母体已经成为战场,尽管强盛的生命力令它近乎无敌,可无关痛痒的攻击对踏于其上厮杀的两人不过是连扰乱都算不上的障碍。
张允已经完全化作了怪物的身姿,恶魔的猗角令他全身都布满了红色雷光,无限力量的象臂已经巨大到超越本体的地步,倒刺与钩纹撕碎了一切挡在它们面前的东西。他已不再释放天碾,因为他的周身重力早已夸张到接近就会被碾碎的地步,蛮兽的黑色躯体由于过分鼓涨的暴力而膨胀到了四米之巨,可表面仍旧无法控制的裂开,暗红的细芒在无尽的黑暗中与血同现。
然而黎行并非是被压制的一方,如果要用一个词来形容的话,大概就是势均力敌。
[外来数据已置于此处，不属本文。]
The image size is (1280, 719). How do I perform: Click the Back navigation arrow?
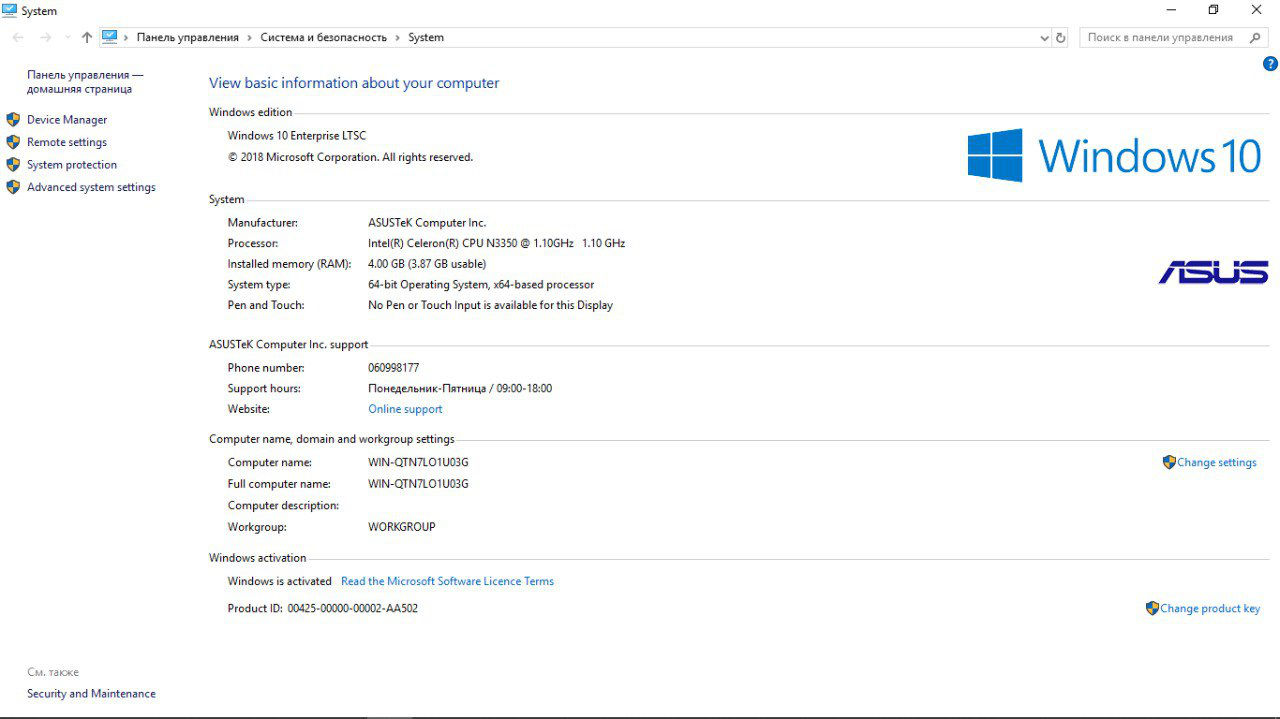tap(16, 36)
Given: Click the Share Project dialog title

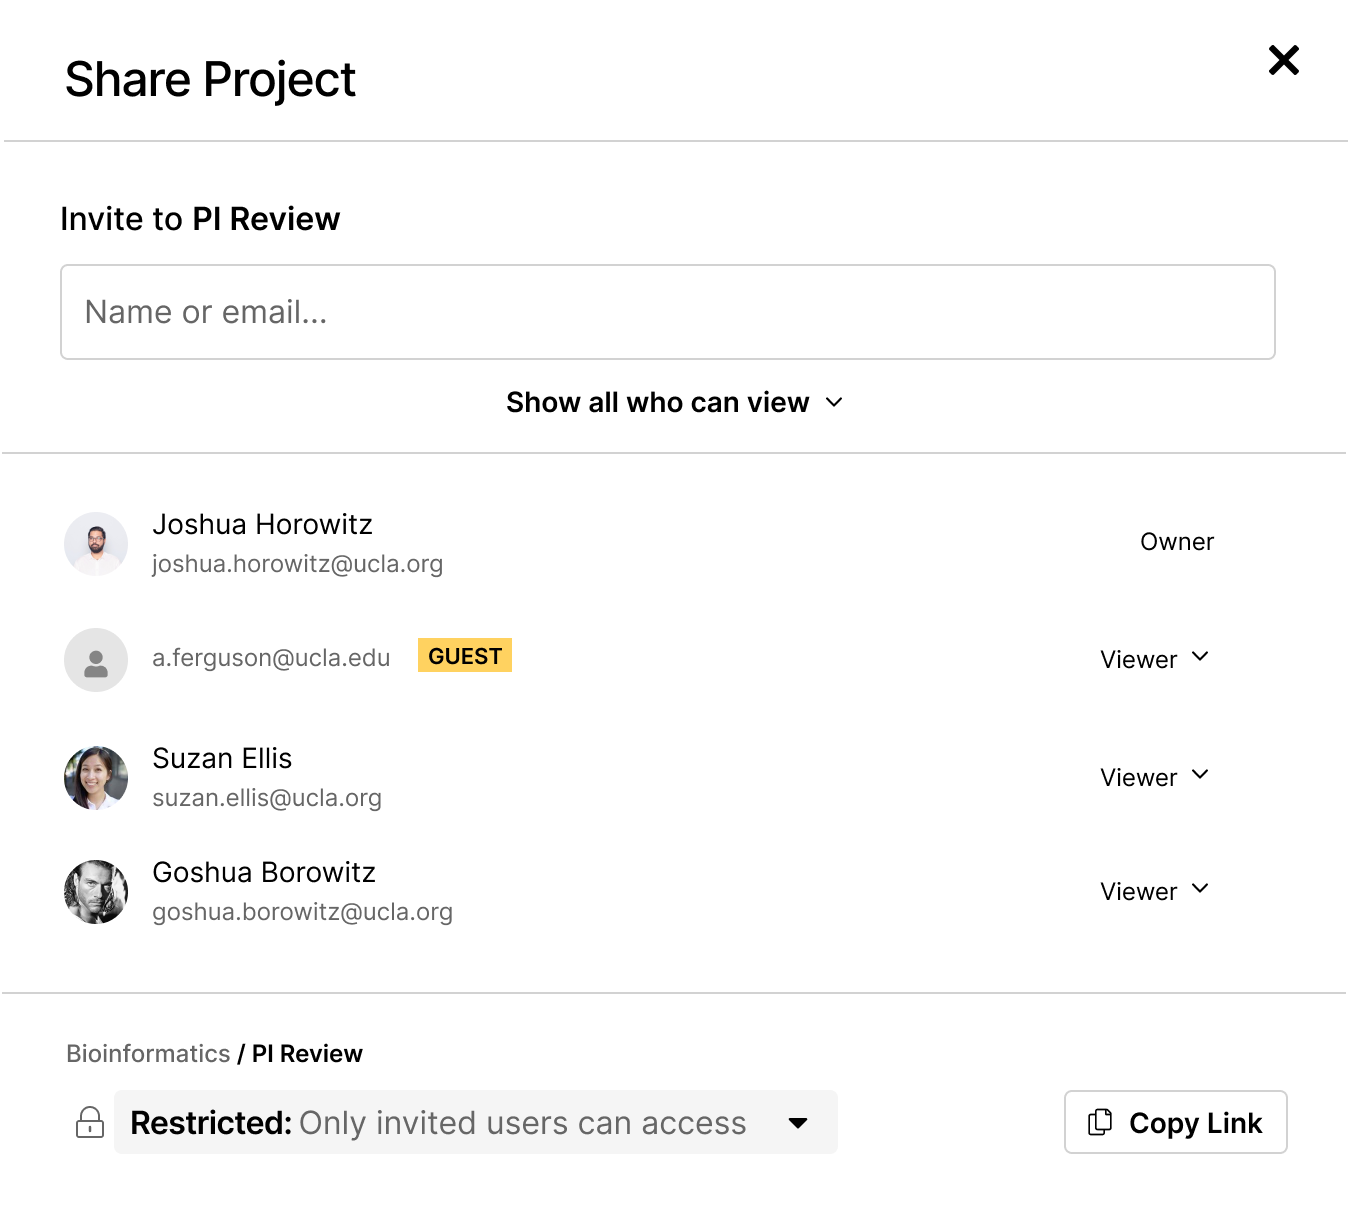Looking at the screenshot, I should tap(210, 79).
他能明显地感受到体内逐渐攀升的力量,最为骇人的就是逐渐在身体表层凝聚的防御力,看似微弱的金光能够吸收的伤害越来越多,尽管浑身浴血,但他的伤口确实是在逐渐减少,简直就好像越是受更重的伤,就会变得越是更强。
“神威召唤,强袭毁灭之神枪!”
黎行一个加速躲过象臂跃至空中,握着逆十字的右手猛然一挥,凌空乍现的神王之枪再度啸向张允,张允侧身避开冈格尼尔的轨迹,却依旧试图以象臂阻挡它的威势。黑色的血肉不断翻飞,而神枪竟然真的有一瞬被阻碍了。
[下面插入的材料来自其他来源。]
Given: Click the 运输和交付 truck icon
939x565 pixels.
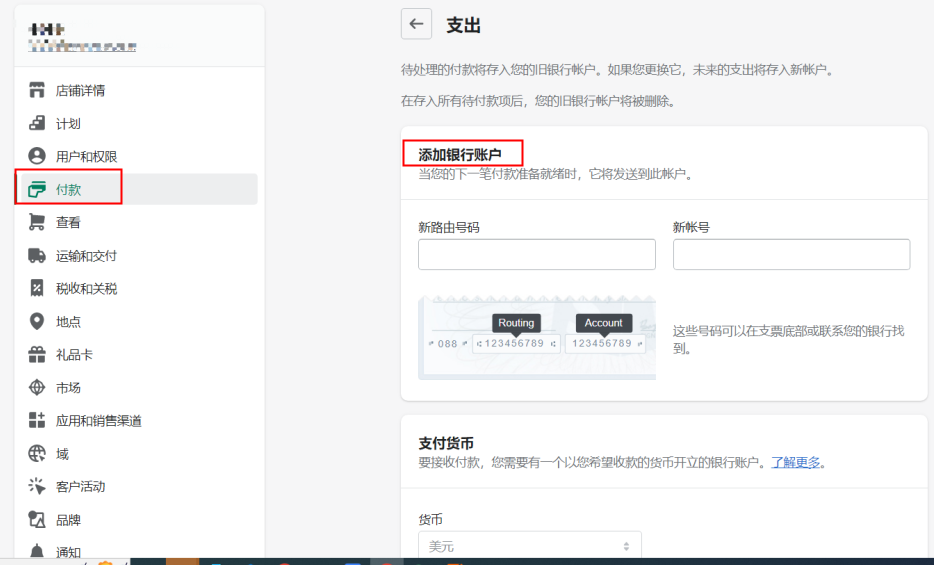Looking at the screenshot, I should (37, 255).
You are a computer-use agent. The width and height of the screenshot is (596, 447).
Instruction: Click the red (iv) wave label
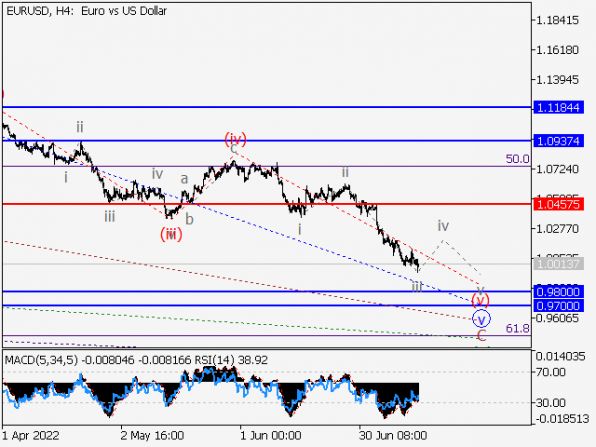click(235, 138)
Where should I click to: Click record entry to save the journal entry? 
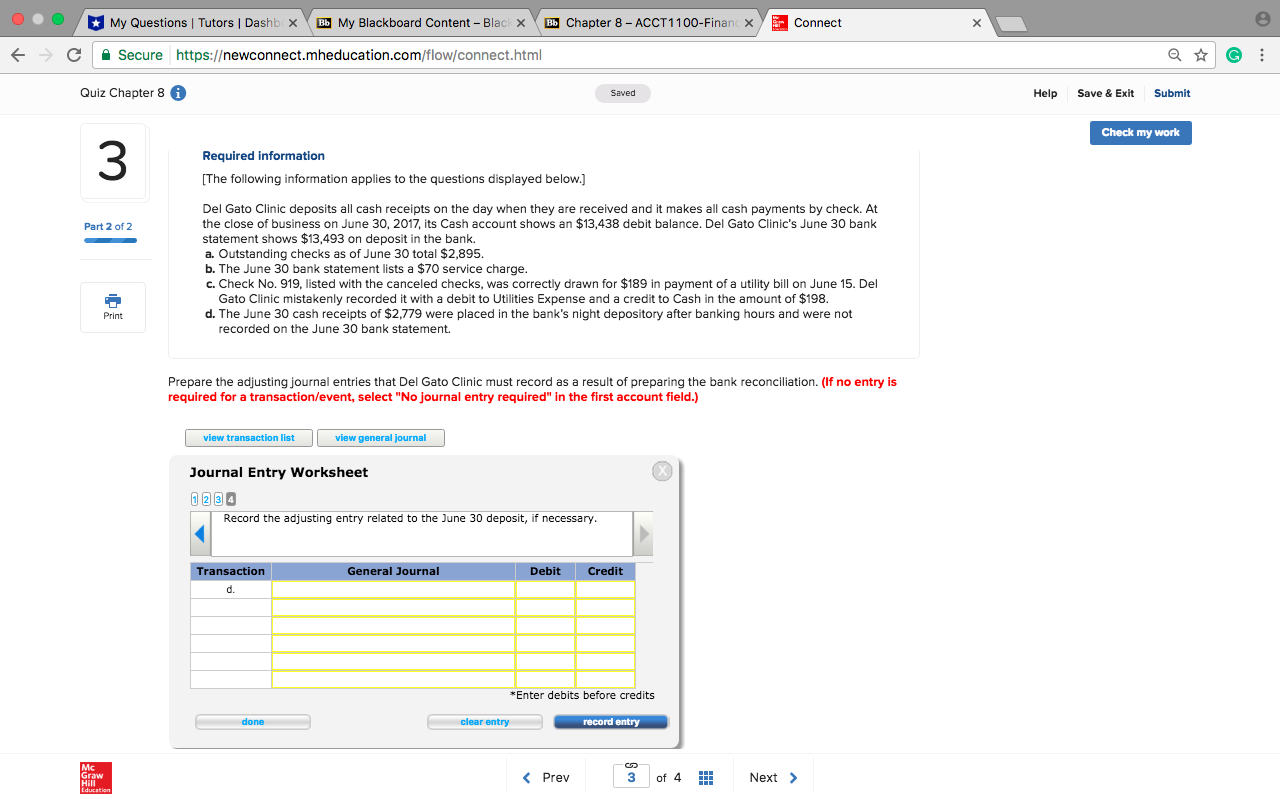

是的,正在变强的不仅仅是黎行,从一开始被“贯穿”这一因果之理所缚,到如今的能够以象臂多少抵抗那么数秒,张允也越来越能够抗衡神威召唤的攻击。冈格尼尔的进攻路线多为直线,尽管速度惊人,却由于单调的线路而被越来越多次地躲过。在拥有能够全力战斗的魔力后,那三十秒的冷却却成为了黎行的障碍,而由于张允周身异常的重力,没有断界的加护他几乎无法近身,好在每一次的神威召唤都能破坏张允最具威胁的那部分躯体,也使得他能够与其堪堪相对。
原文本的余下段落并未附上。